Writing unit tests is possibly the most powerful practice to support refactoring. With well tested code developers can fearlessly refactor the codebase given reasonable assurances that they didn’t break the existing fuctionality. In the absence of a test suite, or rather a trusted test suite, teams engage in a lot less refactoring. Developers would rather make the codebase messier than to be the person who introduced a bug.
Investing the time that is necessary to learn how to write tests well is incredibly important. It will pay dividends far into the future. In fact, a poorly written test suite may be worse than having no tests at all. A poorly written test suite will add more friction than value and teams tend to write off testing altogether, blaming the practice and not the approach to testing or the skill level of the developers. Testing is like any other development skill, it has a learning curve. However there are plenty of resources available to help teach good unit testing practices.
I’ve talked to several developers recently who see no value in unit testing because their test suite was such a burden on them. This appears to be a common problem as Bob Martin lays out a similar scenario to the one I have witnessed in Chapter 9 - Unit Testing in his book Clean Code.
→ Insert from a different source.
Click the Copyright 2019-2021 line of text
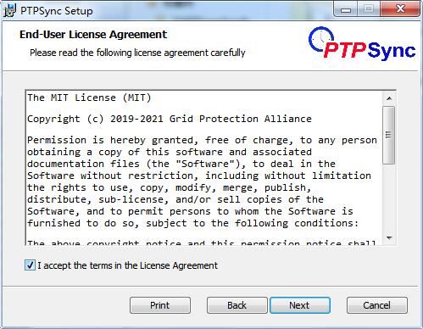 [170, 119]
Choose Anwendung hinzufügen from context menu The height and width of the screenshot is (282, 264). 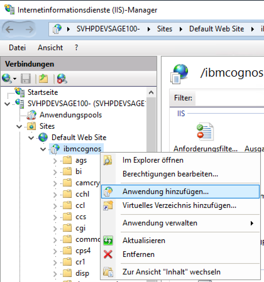coord(165,192)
In a future blog post I will discuss some beginner pitfalls of Unit Testing and TDD and how to avoid them.
I’ve similarly heard developers claim that reading documentation was a good substitute for unit tests to promote refactoring. I would argue that those developers, like a lot of development teams, are not refactoring enough if they think they can rely on reading a document. It would be nearly impossible to describe a feature in a document to the level of detail necessary to provide the required confidence when refactoring. Furthermore, I would trust a document as much as I would trust a comment in code, at best the document is accurate at the time of writing (though I wouldn’t put money on that). As soon as it is written it is out of date. The code is the only documentation of the system that can be trusted and that includes the set of automated unit tests that run constantly and are passing. Now I’m not saying that all unit tests are correct, they are written by humans after all. However, a passing unit test that runs several times per day will give a developer much more confidence than a document written sometime in the past. Additionally the tests are at the approriate abstraction and level of detail to support refactoring.
There is still an active debate over trunk based development versus feature branch development. While, like every practice, they both have their own set of pros and cons there is one issue with feature branch development that inhibits developers’ abilities to refactor code.
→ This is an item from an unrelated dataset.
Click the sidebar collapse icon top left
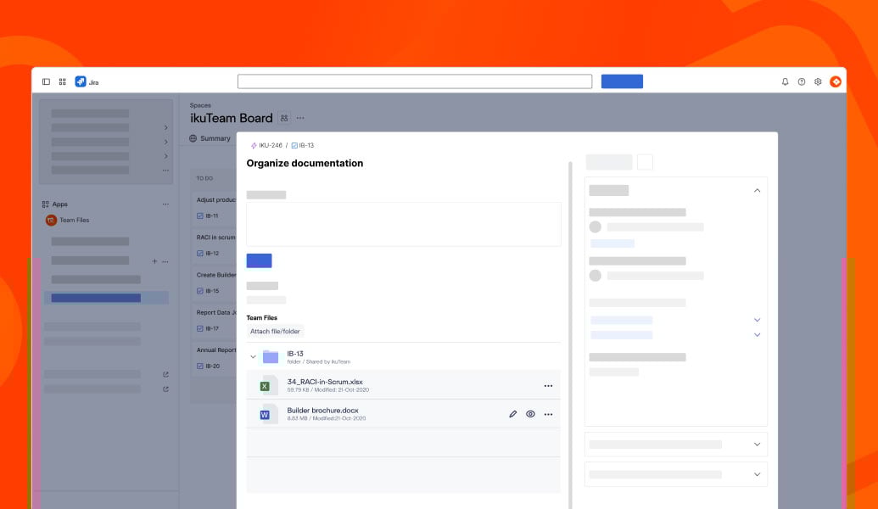Screen dimensions: 878x509 pyautogui.click(x=47, y=81)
Feature branches delay integration with other changes to the codebase. The longer this period of time the larger the integration is because other developers are presumably integrating their code into the mainline during that time period. So, there is a very real reluctance of developers to change more than they “need to” for the feature they are working on for fear of a harder merge back into the mainline. It’s easy to say “well that’s a developer’s job they shouldn’t shy away from those refactorings” but that isn’t reality. I’ve seen it countless times and have been in these situations myself. When pressure is on and deadlines are looming (which they always are) a developer will try to avoid a large, risky merge at the end of their project.
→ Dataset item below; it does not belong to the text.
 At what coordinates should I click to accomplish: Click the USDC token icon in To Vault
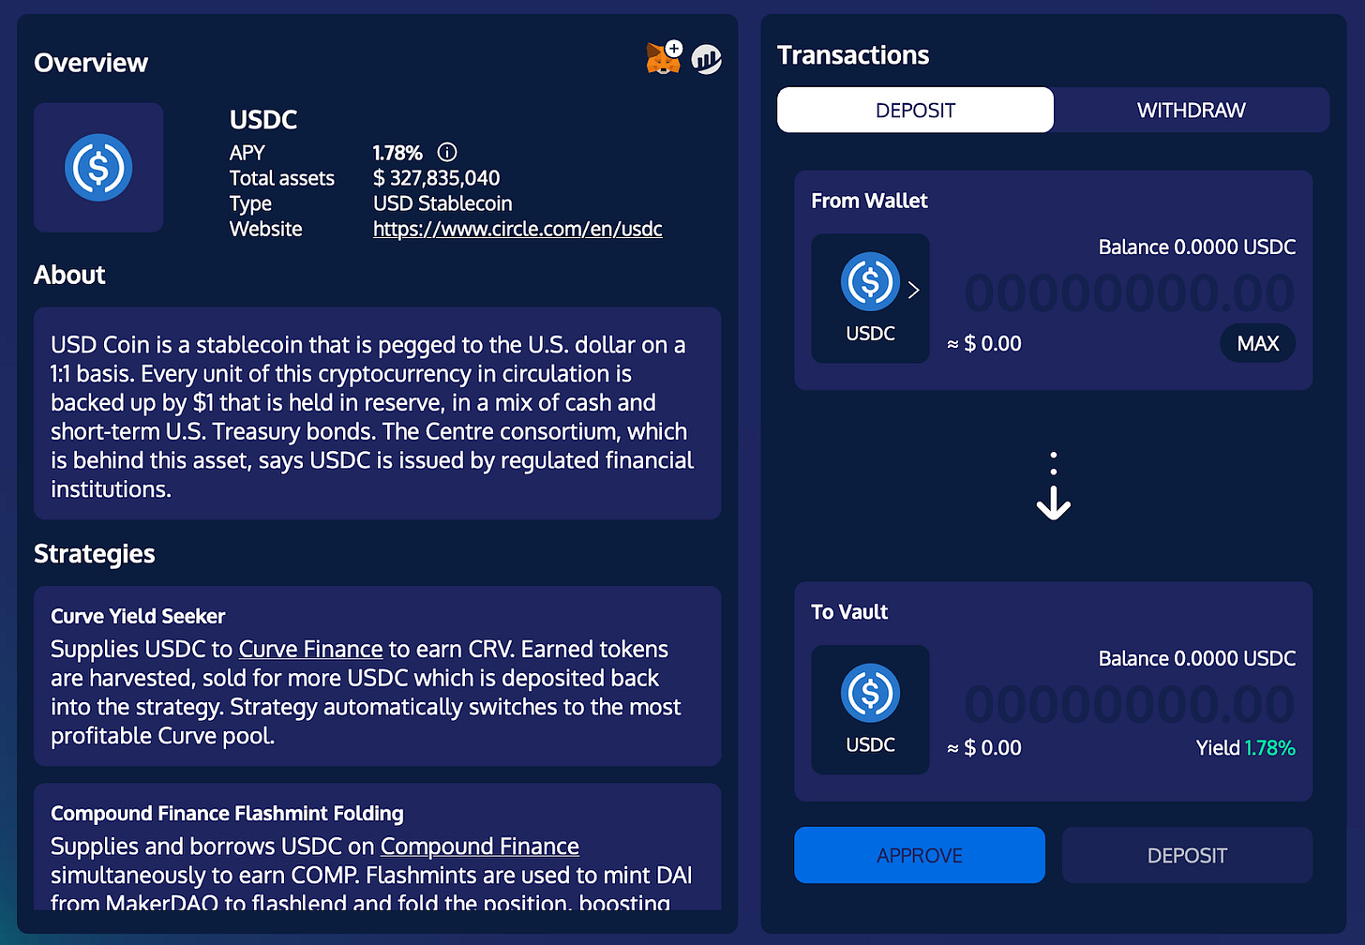870,692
Like a lot of practices I’m not entirely against feature branch development. Some teams try to mitigate the risks of feature branches by adopting other practices.
One approach is to constantly pull trunk into the feature branch. This isn’t a bad idea but I’ve not seen this work well in practice. It is a manual process, since a developer needs to be involved to resolve any potential conflicts. And it is something that developers tend to delay because they don’t want to get sidetracked by merge conflicts while developing features.
Another approach is to achieve separation in the source code. If the codebase is isolated following a microservices architecture or some other architecture pattern that achieves isolation there are very limited areas of shared code (e.g., infrastructure, shared UI, API with other system components, etc). While developing in this isolation feature branches can be developed with less of a risk of a large merge at the end. However, with this level of isolation I would argue why not just commit to trunk?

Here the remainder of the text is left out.